Scelsi goûte le programme particulier de l'illumination, du débordement extatique, programme ou simple thème qui semble diamétralement opposé au concept de catastrophe dans l'univers mahlérien. Exemple plutôt rare au XXe siècle, il produit un art optimiste, ce qu'Adorno eût pensé impossible après la seconde guerre mondiale. On peut imaginer à cela sinon une influence, du moins un encouragement, celui de son second professeur relayant son maître Scriabine, dont on se rappelle la seconde manière illuminée et notamment le Poème de l‘extase. De telles jubilations sonores, dans l'œuvre de Scelsi, qu‘elles fassent suite à l'idée d'une création ou d‘une destruction, ont lieu durant les frottements de ce grand bidon creux évoqué plus haut, dans Aion et Uaxuctum, dans l'éblouissement des clochettes de Pfhat, dans le bref tourbillon vertigineux qui à lui seul constitue le second mouvement de Konx-om-pax, ou dans le dernier « om » du troisième mouvement.

La place particulière, l'unicité de l'œuvre de Scelsi s'envisage par rapport à la place que celle-ci entend prendre dans la cité, place singulièrement prosaïque. C‘est une musique souhaitée utile et par là, elle est anti-parnassienne. Elle prétend moins séduire le public que le soigner. Partant, au-delà des suspections de mégalomanie, voire de folie, qui tournent autour de la mémoire d'un compositeur « étrange », soupçons engendrés par la crainte de nos sociétés modernes face aux philosophies spirituelles parfois hâtivement taxées de sectaires, le compositeur cantonna finalement son rôle à celui d'un guérisseur, ou si l'on veut d‘un « musicothérapeute ». Contrairement aux apparences, il s'inscrivit ainsi contre toute « prétention romantique au génie » (le génie remplaçant le concept du divin), puisque au divin il ne sût plus être question de se substituer.
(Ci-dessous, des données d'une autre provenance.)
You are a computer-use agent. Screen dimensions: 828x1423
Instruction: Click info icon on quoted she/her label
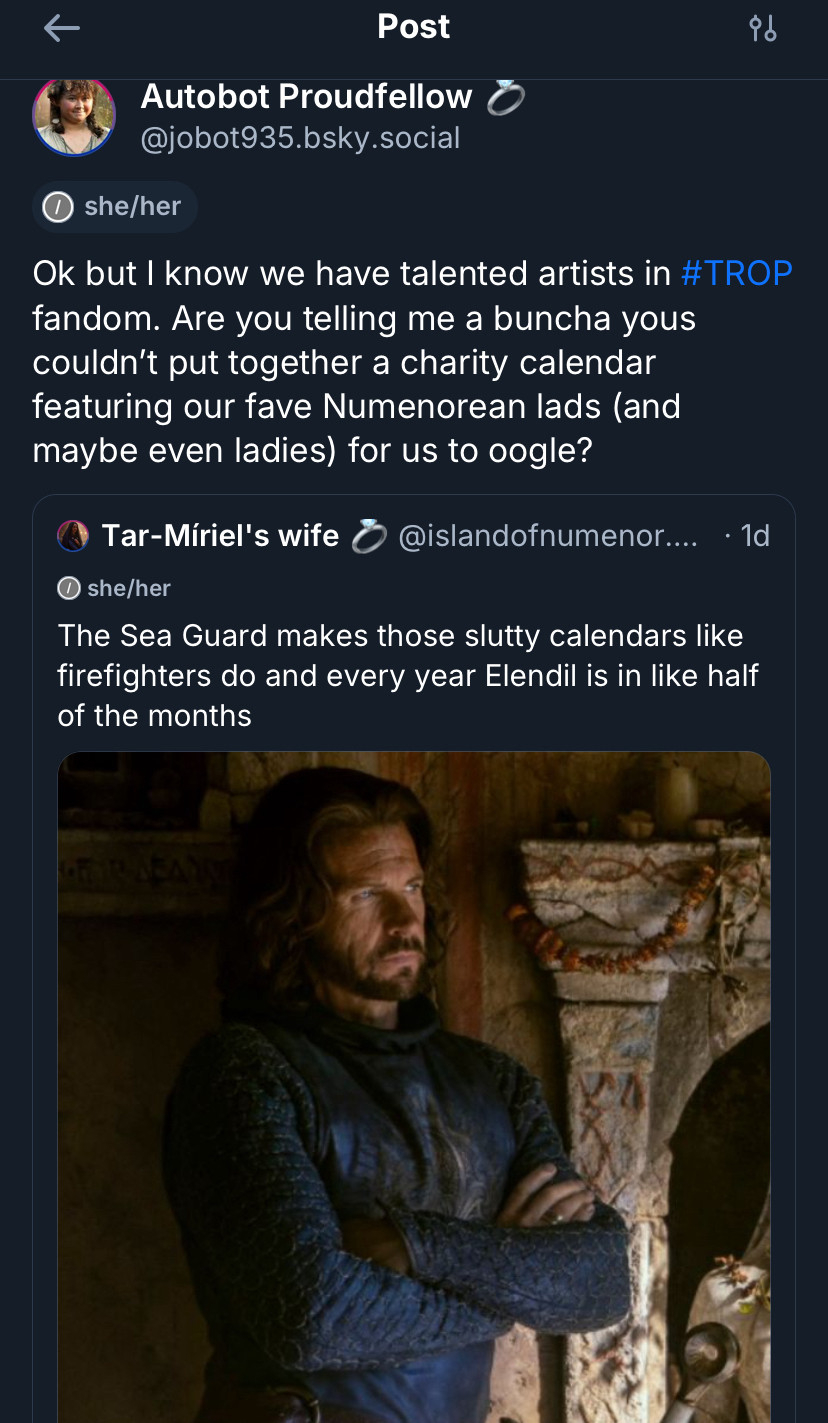pyautogui.click(x=69, y=588)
Quand bien même sa musique, pas plus qu'une autre, ne convaincrait tous ses auditeurs et ait en partie échoué dans son projet non pas tant ambitieux que singulièrement précis, on peut imaginer que le souvenir du personnage de Scelsi lui-même, associé à sa musique, constitue involontairement quelque installation artistique permanente, installation esthétique visant à discuter de façon originale des places et valeurs respectives de l'art et du sacré dans nos sociétés, mais aussi de la valeur relative de la musique savante occidentale.